Sigmund Freud didn’t know of
this map, but he knew of this dream, of making the entire history of a city
visible. The opening of Civilization and
Its Discontents tells a tale this longing, to make all layers visible at
once, to remove repression, remove history, and lay before us our entire
history. It is impossible, but becomes
the fundamental metaphor for the entire book.
At the start of the book he
acknowledges that indeed, in Rome “much of the old is still there, but
buried under modern buildings. This is how the past survives in historic places
like Rome.” But then he paints a picture
for his readers, asking them to make a “fantastic assumption
that
Rome is not a place where people live, but a psychical entity with a similarly
long, rich past, in which nothing that ever took shape has passed away, and in
which all previous phases of development exist beside the most recent. For Rome
this would mean that on the Palatine hill the imperial palaces and the
Septizonium of Septimius Severus still rose to their original height, that the
castle of San Angelo still bore on its battlements the fine statues that
adorned it until the Gothic siege. Moreover, the temple of Jupiter Capitolinus
would once more stand on the site of the Palazzo Caffarelli, without there
being any need to dismantle the latter structure, and indeed the temple would
be seen not only in its later form, which it assumed during the imperial age,
but also in its earliest, when it still had Etruscan elements and was decorated
with terracotta antefixes. And where the Coliseo now stands we could admire the
vanished Domus Aurea of Nero; on the Piazza of the Pantheon we should find not
only the present Pantheon, bequeathed by Hadrian, but the original structure of
M. Agrippa; indeed, occupying the same ground would be the church of Maria Sopra
Minerva and the ancient temple over which it is built. And the observer would
perhaps need only to shift his gaze or his position in order to see the one or
the other.
He wakes us from our dreamy longing: “It is clearly pointless to spin out this
fantasy any further: the result would be unimaginable, indeed absurd.”

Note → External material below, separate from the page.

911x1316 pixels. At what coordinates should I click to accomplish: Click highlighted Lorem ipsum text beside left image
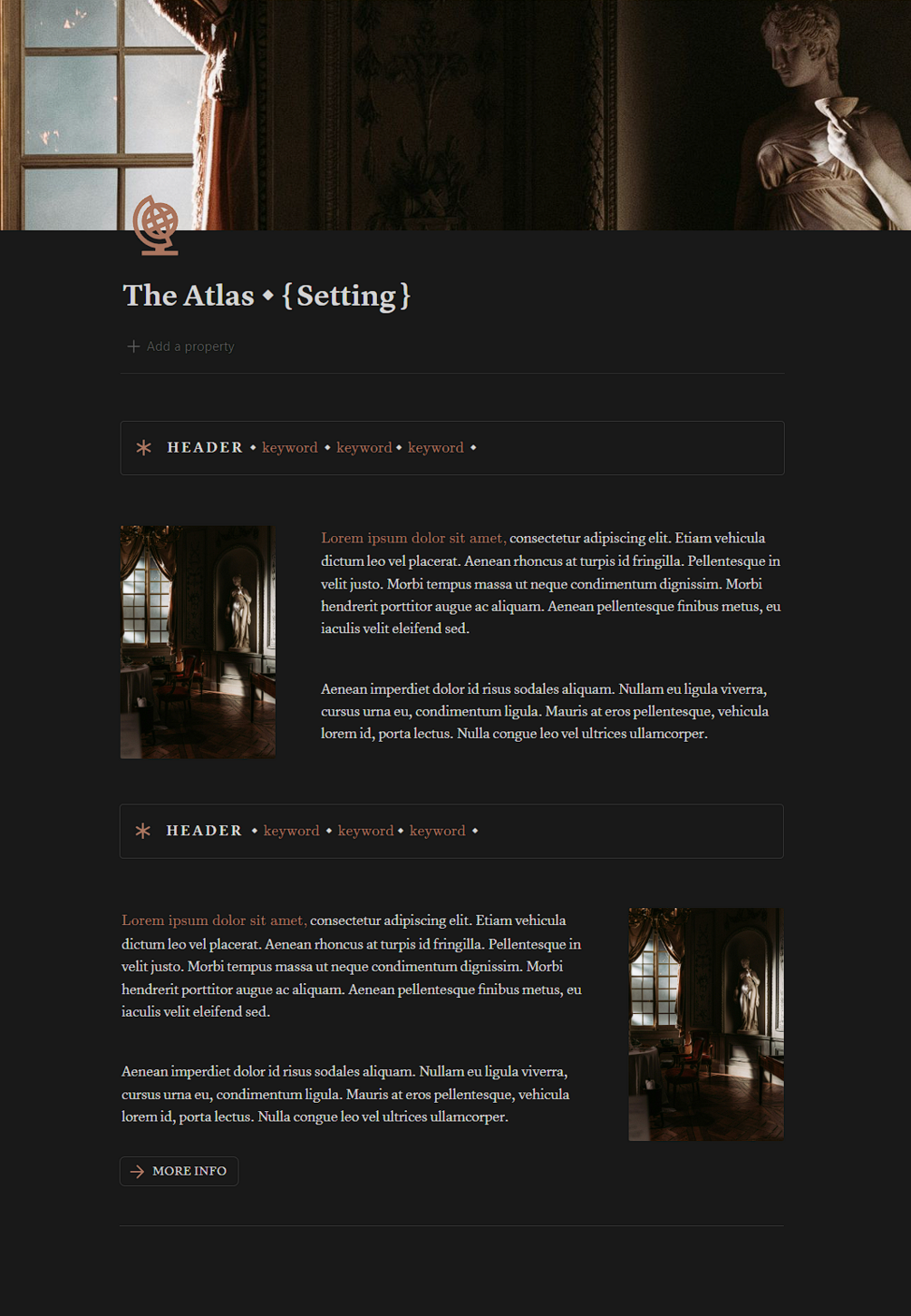coord(413,539)
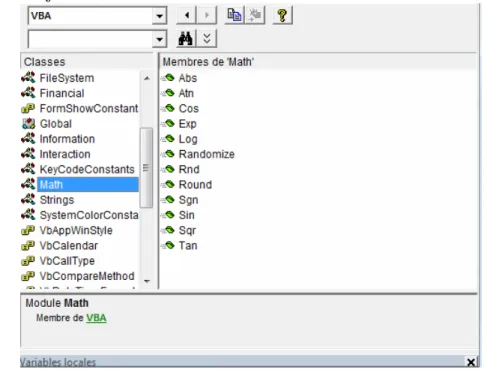Select the Strings class in list

tap(57, 200)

The absurdity of seeing all of Roman history at once is, for
Freud, the tragedy of the human psyche.
We cannot exist with all layers visible, on an equal plane. Repression is necessary for survival; but
uncovering the layers, and the legacy of those layers, is necessary to thriving
as a healthy adult.
This powerful image
immediately brings another writee to mind, Jorge Luis Borges, whose most famous
character, Ireneo Funes, seems almost invented to play out that absurdity and
to question the excess of memory.
Borges’ Funes is man who is all memory. Funes was once a man who was “what every man
was – blind, deaf, befuddled, and virtually devoid of memory….he had lived, he
said, for nineteen year as thou in a dream:
he looked without seeing, heard without listening, forget everything, or
virtually everything (p. 134 to 135). After
a riding accident, he awoke from unconsciousness with his memory perfect. And more so:
he felt every memory with great intensity. The narrator tell us that for Funes, “the
most trivial of his memories was more detailed, more vivid than our own
perception of a physical pleasure or a physical torment (p. 137). Funes could
continually perceive the quiet advances of corruption, of tooth decay, of
weariness…..he saw – he noticed – the
progress of death, of humidity” (p. 137, 136). The capacity of his brain to
capture memories – all memories, every one, no matter how significant turns his
mind, and his very being, into a “a garbage heap.” And it made him seem old,
desperately old, at the age of 19: “He
looked to me as monumental as bronze – older than Egypt, older than the
prophecies and the pyramids.”
Borges ends the story: “Ireneo
Funes died in 1889 of pulmonary congestion.”
The excess of memory transmuted into a congestion of the lungs. He breathed memory with every intake and
exhale. The memories were too much.
Borges’s story seems almost
to be commentary on Freud. For Funes is
in fact the man whose memory is completely unrepressed. It flows like a mighty stream; it drowns him. We long to remember so much; and need,
equally, to survive and grow, to forget.